=== Untersuchter Text ===
* * * * * * *

Ganz anders sah es bei der Frage nach der Sozialisierung der Betriebe, der Macht und der Rolle der Betriebsräte, der Arbeiterschaft insgesamt aus. Schon am 17.März konnte man folgenden Aufruf der USP in Hagen lesen:
„An alle Arbeiter und Beamte… Macht nicht aus Vorwitz in Betrieben Eingriffe ohne reichliches Überlegen, stört die Produktion auf keinen Fall, sichert euch eure Macht, nur dann können Hand- und Kopfarbeiter gewinnen; jetzt müssen wir leben, um stark zu werden für unser Ziel: den Sozialismus“. Nur drei Tage später erklärte ein Vertreter der USP auf einer Regionalkonferenz der drei Arbeiterparteien, das in den Betrieben keinerlei Experimente vorgenommen werden dürften. Erst nach dem Sieg im bewaffneten Kampf könne die Sozialisierung begonnen werden. Dabei müsste diese dann immer noch behutsam und vor allem zentral durchgeführt werden. In einem Flugblatt vom 21.März, welches von Ludwig (USP) und von den Hagener Ortsvorsitzenden der SPD und der KPD unterzeichnet war, wurde der Standpunkt begründet. Weiter oben habe ich schon den Essener Vollzugsrat und seine Position erwähnt. Ergänzend sei angemerkt, das die Vollversammlung der Arbeiterräte (22.März) den Vollzugsrat beauftragte „noch im Laufe dieser Woche“ die Neuwahl der wirtschaftlichen Arbeiterräte zu organisieren. Der Vollzugsrat führte diesen Auftrag nie aus. Am 30.März beschloss dieselbe Vollversammlung „in Gemeinschaft“ mit den bisherigen Arbeiter- und Angestelltenausschüssen „voll und ganz in den Betrieben mitzubestimmen“. Reinirkens (Mitglied des Vollzugsrates) erklärte der Versammlung, das sich der Vollzugsrat über diesen Beschluss hinweg setzten werde.
Der Essener Vollzugsrat und die Hagener USP Führung stehen exemplarisch für die Haltung, das Eingriffe in die betriebliche Struktur vermieden werden sollten. Allerdings regte sich gegen den Vollzugsrat Essen ein gewisser Widerstand, auch wenn er nicht so weit ging das die Arbeiterräte von sich und aus sich heraus einen neuen Vollzugsrat wählten.
Aber es ging auch anders: Der provisorische Aktionsausschuss veröffentlichte am 24.März folgenden Aufruf: „An alle revolutionären, freiheitlich gesinnten Hand- und Kopfarbeiter! … Die erste notwendige F_orderung und Aufgabe ist: sofortige Wahl revolutionärer Betriebsräte. Diese haben die Sozialisierung der Betriebe zu organisieren, die Produktion fruchtbar zu gestalten und zu überwachen. Sie bilden die Keimzelle zukünftiger Gestaltung.

* * * * * * *

=== Material ===
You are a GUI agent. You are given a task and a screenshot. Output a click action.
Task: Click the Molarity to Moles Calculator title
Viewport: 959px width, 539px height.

* * * * * * *

=== Was ist gefragt ===
Schreiben Sie den Abschnitt des untersuchten Textes von „Aber es ging“ bis einschließlich „Keimzelle zukünftiger Gestaltung.“ neu und setzen Sie dabei „Aktionsrat“ an die Stelle von „Aktionsausschuss“. Stützen Sie sich ausschließlich auf den untersuchten Text.

=== Antwort ===
Aber es ging auch anders: Der provisorische Aktionsrat veröffentlichte am 24.März folgenden Aufruf: „An alle revolutionären, freiheitlich gesinnten Hand- und Kopfarbeiter! … Die erste notwendige F_orderung und Aufgabe ist: sofortige Wahl revolutionärer Betriebsräte. Diese haben die Sozialisierung der Betriebe zu organisieren, die Produktion fruchtbar zu gestalten und zu überwachen. Sie bilden die Keimzelle zukünftiger Gestaltung.